REQUESTS:
**1.** From the blog post about graffiti and signs, quote the portion between "When I saw the" and "the whole world.", inclusive.
**2.** In the blog post about graffiti and signs, by what time do street keepers wash or paint over graffiti sprayed overnight in St Petersburg?
**3.** Continue the blog post about graffiti and signs in St Petersburg from its final sentence.

PASSAGE:
==================================================

When I saw the weekly Photo challenge I had no doubts about what I am going to write. My post about Clet Abraham raised some curiosity, that’s why I am happy to present more of his works and thus establish a tradition of weekly travel photo galleries 🙂
This week, the Daily Post Photo Challenge topic is signs. I do not know, how much actually a sign can mean for a driver, apart from the order to obey the rules, but for me – it is the whole world.
St. Petersburg is a city without graffiti – the fist time I learn what was it from the course book of English, where graffiti was used to illustrate the word-to-learn “eye-sore” :). And as I lived about 1,5 hours from the city center, each time I took train I sat on the certain site of it, to see the covered with pictures small small part of garages alone the railway. It was 90-s.
Graffiti never became spread in St Petersburg – what is sprayed overnight is washed or colored by 6am by street keepers. Of cause, they try to save colours and that’s why walls are covered with the patches of the whole range of yellow. I guess in several years this mosaics can become a form of street art in itself.

==================================================

AVAILABLE DATA:
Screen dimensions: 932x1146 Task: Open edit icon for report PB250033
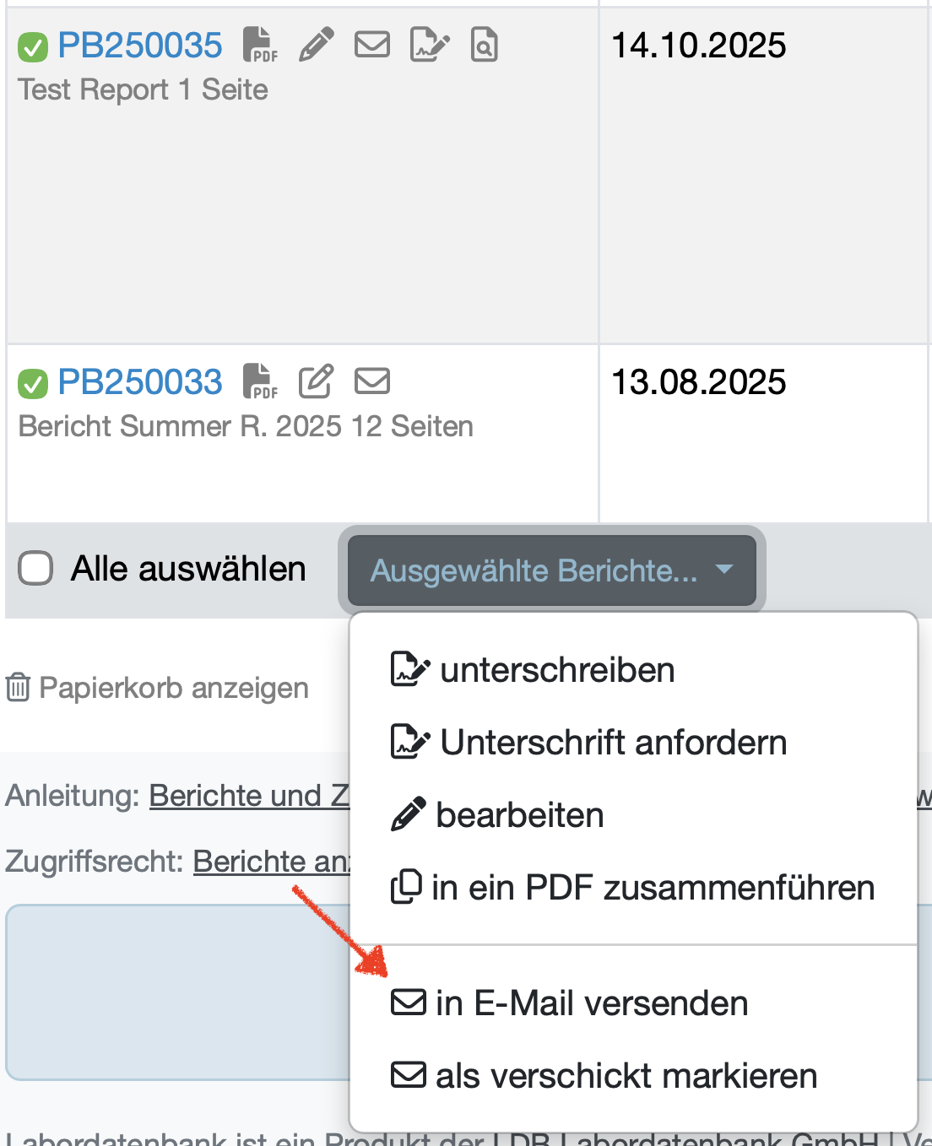tap(317, 381)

==================================================

FINAL RESULTS:
**1.**
When I saw the weekly Photo challenge I had no doubts about what I am going to write. My post about Clet Abraham raised some curiosity, that’s why I am happy to present more of his works and thus establish a tradition of weekly travel photo galleries 🙂
This week, the Daily Post Photo Challenge topic is signs. I do not know, how much actually a sign can mean for a driver, apart from the order to obey the rules, but for me – it is the whole world.

**2.** By 6am.

**3.**
Rome is an exceptional place for me, and some very important events in my life happened there (funny, isn’t it?). The first time I came in late October, when in St Petersburg the water ponds were frozen in the morning, and in just three hours I entered the hot Roman autumn day with +27C. It was an exception, but a kind of exceptions I appreciate. I came alone, found my small flat next to Vatican, put a t-shirt and went for my big adventure. I was hanging on the streets day long, entering all churches, sneaking in all corners and peeping in every hall. I have this kind of aesthetics: I love to take pictures of windows, doors, small elements – the famous monuments were photographed by professionals million times and much better than I could do it. And I’ve noticed something exceptional, what I could not explain. A sign. It was orange, rusty, very old looking (not old enough to suppose ancient Romans forgot it there). It was a clash, beyond the explanation and understanding. Who did it, and why? Later on, I saw another sign, with crucifixion.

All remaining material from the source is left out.